Que s’est-il passé ensuite ? Sagesse de la pensée chrétienne, si pragmatique par certains aspects. Pendant plusieurs siècles, persuadés que seul le sacrement du baptême garantissait la miséricorde divine, de nombreux chrétiens en pensée se firent baptiser le plus tard possible pour accéder malgré tout à la possibilité du Salut. Un exemple ? L’empereur Constantin, par qui l’empire devint chrétien, n’accepta d’être baptisé que sur son lit de mort car, grand amateur de la gent féminine, il pensait n’avoir qu’une seule chance de bénéficier du pardon de Dieu. Faute de confession, telle que nous la connaissons aujourd’hui, il choisit d’attendre l’ultime moment pour devenir pleinement chrétien.
Débat théologique
Les choses changèrent par la suite. Que la miséricorde de Dieu ne puisse s’exercer qu’une seule fois dans la vie d’un individu, lors du baptême, soulevait de nombreux problèmes puisque cette miséricorde est par définition inépuisable. Une lecture approfondie des Écritures suscita une nouvelle approche : et si le Christ avait institué un sacrement singulier, comme plusieurs versets du Nouveau Testament, notamment ceux cités ci-dessus, pouvaient le laisser entendre ? Saint Paul n’avait-il pas dit en parlant du Seigneur : « Il nous a donné le ministère de la réconciliation » ? Ce questionnement fit l’objet d’amples réflexions théologiques, dont les traces les plus substantielles remontent à Tertullien – IIe et IIIe siècles –, et le principe de la confession, c’est-à-dire de l’aveu explicite et précis de ses fautes, commença à se diffuser. Mais à l’époque, la reconnaissance des péchés se faisait de manière publique. Or, aujourd’hui comme hier, nul n’a envie de raconter ce qu’André Malraux appelait son « misérable petit tas de secrets ». L’Église l’a bien compris. Le changement vint du Nord, vers le VIIe siècle, des régions septentrionales, et de l’Irlande où les moines avaient pris l’habitude de recueillir les péchés de leurs ouailles à titre privé. Cette expérience et son bienfait infusèrent progressivement dans l’Europe chrétienne.

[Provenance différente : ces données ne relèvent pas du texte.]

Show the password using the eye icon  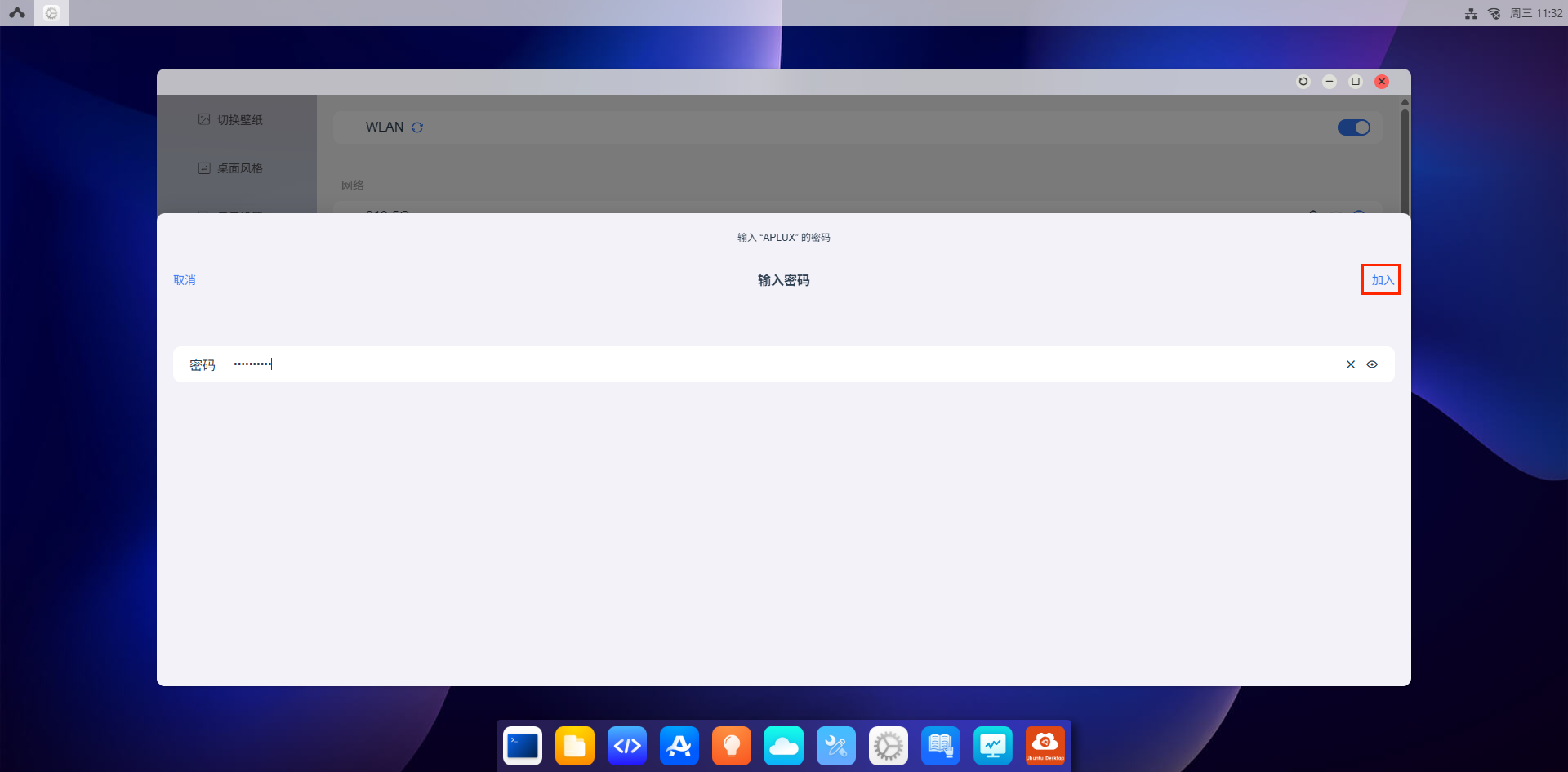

L’an 1215 fut une année fondamentale. Cette année-là, le IVe concile de Latran dispose que tout chrétien doit se confesser au moins une fois par an, à l’approche de Pâques – d’où l’expression « faire ses Pâques ». On parle alors de « confession auriculaire », c’est-à-dire faite « à l’oreille du curé ». La confession, telle que nous la connaissons, est née. Cette pratique fut confirmée trois siècles plus tard à l’occasion du concile de Trente (1545-1563).

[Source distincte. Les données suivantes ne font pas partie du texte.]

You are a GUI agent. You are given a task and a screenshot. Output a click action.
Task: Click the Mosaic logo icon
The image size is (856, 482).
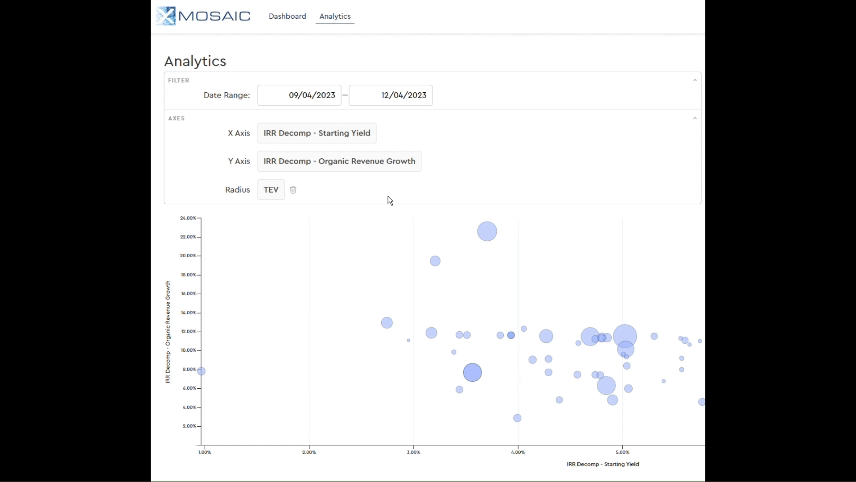coord(166,16)
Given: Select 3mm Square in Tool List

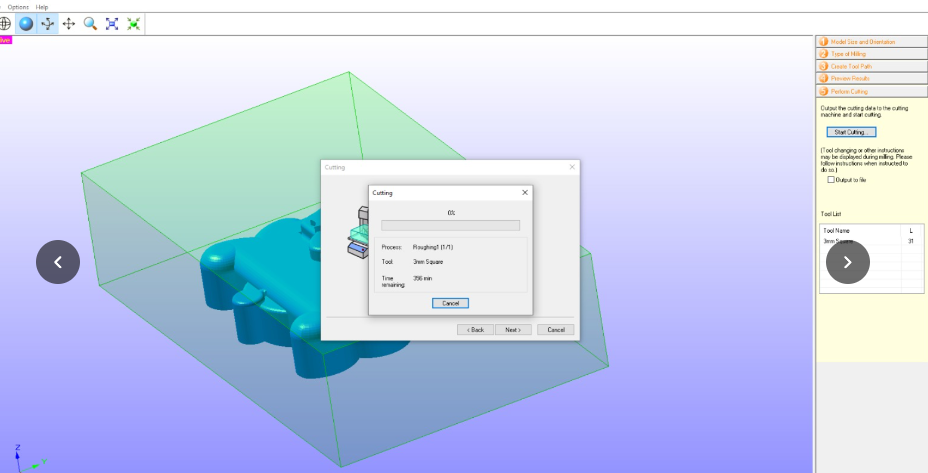Looking at the screenshot, I should [838, 242].
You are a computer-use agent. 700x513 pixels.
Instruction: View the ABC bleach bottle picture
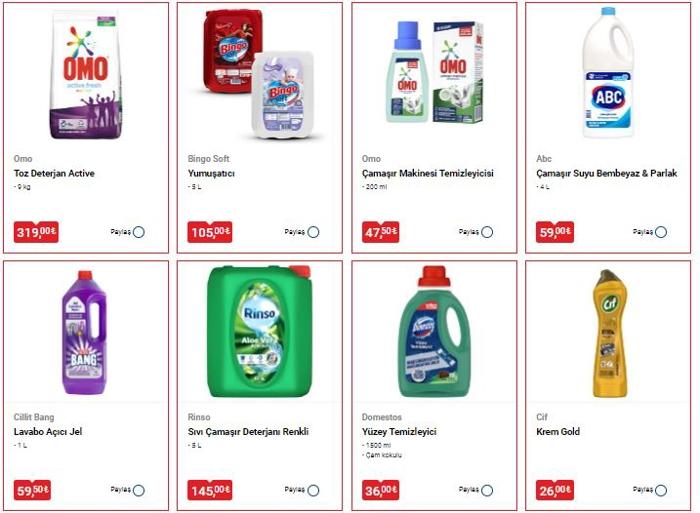[608, 72]
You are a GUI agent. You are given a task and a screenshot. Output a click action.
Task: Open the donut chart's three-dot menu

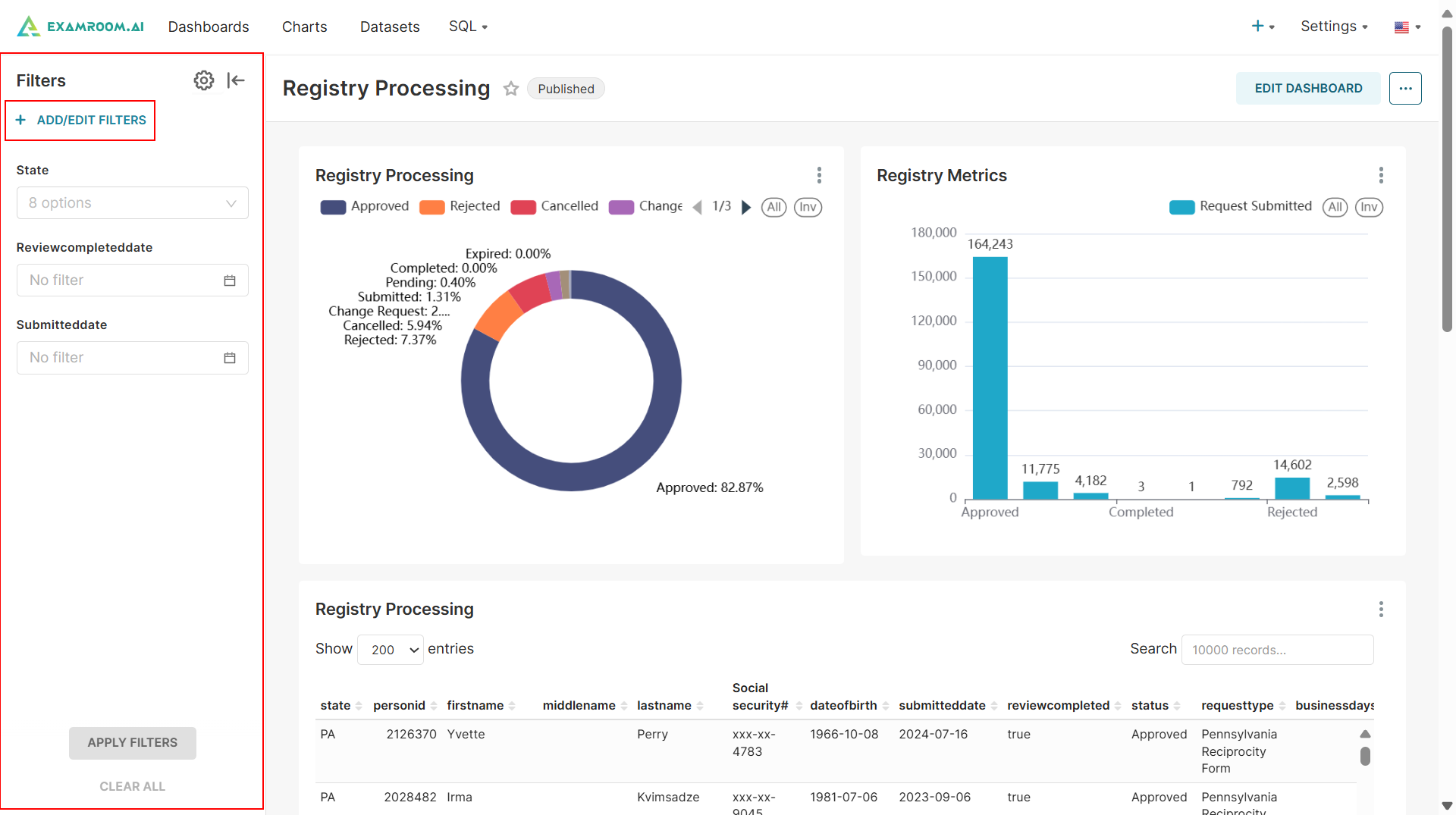point(819,176)
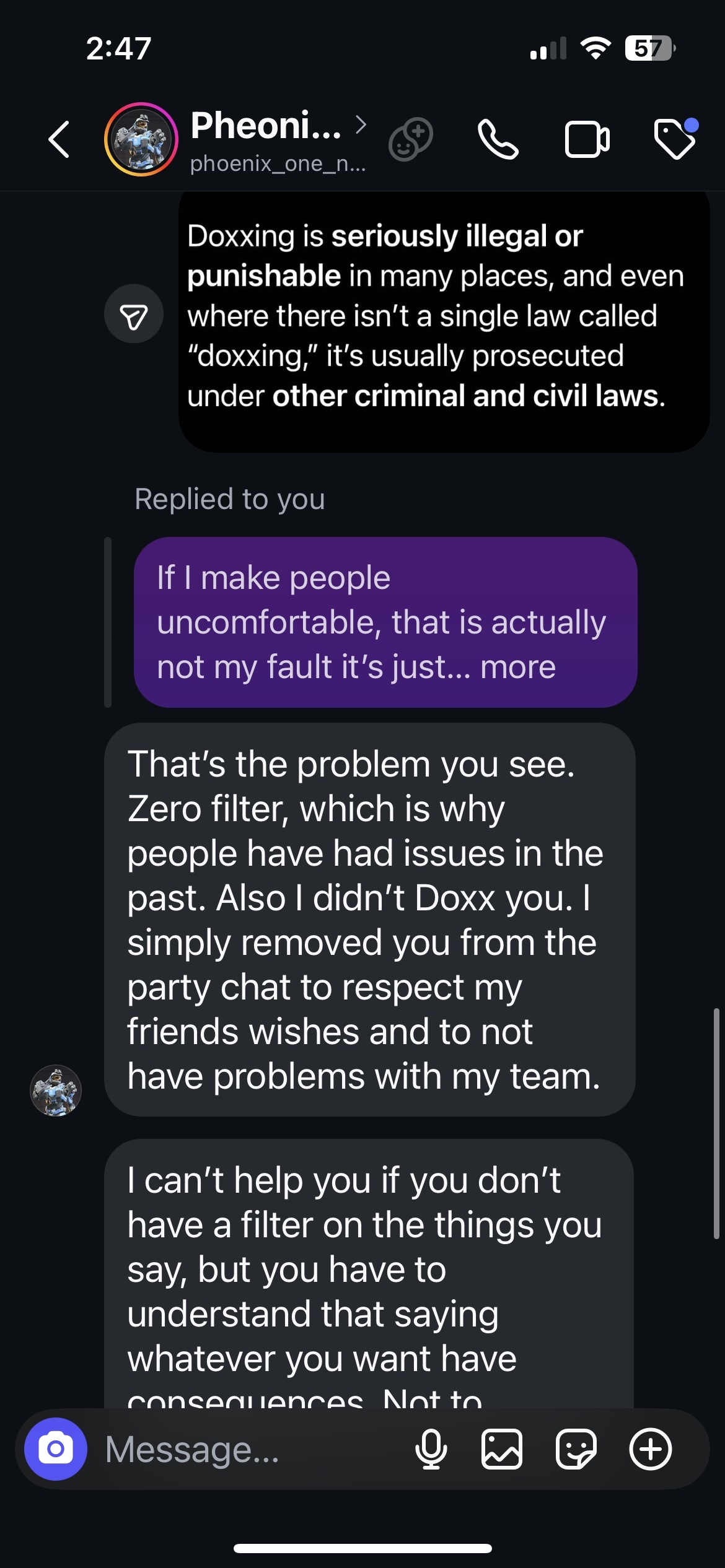The width and height of the screenshot is (725, 1568).
Task: Tap sender's small avatar beside messages
Action: pyautogui.click(x=56, y=1091)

S’ensuivit, au XVIIe siècle, une longue querelle entre une approche très rigoriste du sacrement de pénitence et une approche plus indulgente, fondée sur l’acception de la miséricorde divine, aux chemins impénétrables. Rien de nouveau, donc. Voici plusieurs siècles, l’on s’interrogeait déjà sur la condition du Salut. Était-il programmé d’avance ou était-il encore possible d’influer sur son destin éternel, via les oeuvres et la foi ? Au travers de la problématique de la confession, resurgit l’éternel débat sur la prédestination et sur la justice divine.
Face au rigorisme janséniste, des figures plus magnanimes émergent peu à peu. Benoît XVI rappelle que saint Alphonse de Liguori (1696-1787), proclamé « patron de tous les confesseurs et moralistes » par Pie XII, « recommand[ait] aux pasteurs d’âme et aux confesseurs d’être fidèles à la doctrine morale catholique en assumant, dans le même temps, une attitude charitable, compréhensive, douce, pour que les pénitents puissent se sentir accompagnés, soutenus, encouragés dans leur chemin de foi et de vie chrétienne ». Un « en même temps » qui traduisait la délicatesse et – une fois de plus – le pragmatisme de l’Église.